(Your objective) Collect every line in the rows below that contains the word "legend", matching its case exactly, and copy each one.

(Given records)
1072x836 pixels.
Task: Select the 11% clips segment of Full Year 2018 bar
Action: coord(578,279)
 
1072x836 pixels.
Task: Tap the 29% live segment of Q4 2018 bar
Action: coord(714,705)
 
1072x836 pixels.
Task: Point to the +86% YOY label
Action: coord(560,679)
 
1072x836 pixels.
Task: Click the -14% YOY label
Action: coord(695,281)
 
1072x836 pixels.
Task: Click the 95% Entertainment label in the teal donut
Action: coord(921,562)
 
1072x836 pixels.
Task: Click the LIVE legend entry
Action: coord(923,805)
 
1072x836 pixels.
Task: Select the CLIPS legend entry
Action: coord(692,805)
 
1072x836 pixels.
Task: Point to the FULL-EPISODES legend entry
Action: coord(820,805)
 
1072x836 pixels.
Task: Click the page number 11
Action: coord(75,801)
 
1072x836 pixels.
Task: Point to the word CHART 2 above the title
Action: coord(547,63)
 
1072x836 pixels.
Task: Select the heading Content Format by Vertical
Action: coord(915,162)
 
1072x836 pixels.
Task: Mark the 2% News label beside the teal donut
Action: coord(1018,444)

==

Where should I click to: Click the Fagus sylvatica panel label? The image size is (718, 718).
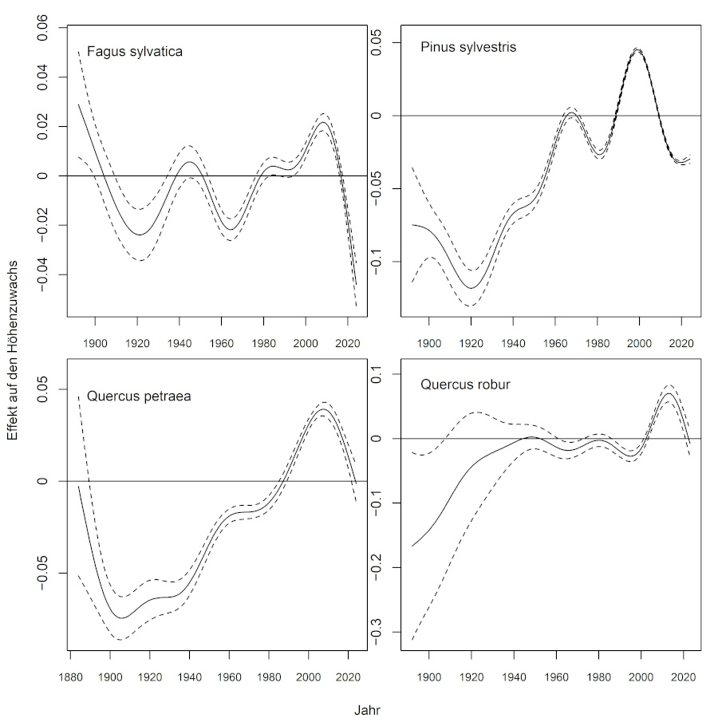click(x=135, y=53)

(Task solution)
Task: Click the LIVE legend entry
Task: Select the CLIPS legend entry
Task: Point to the FULL-EPISODES legend entry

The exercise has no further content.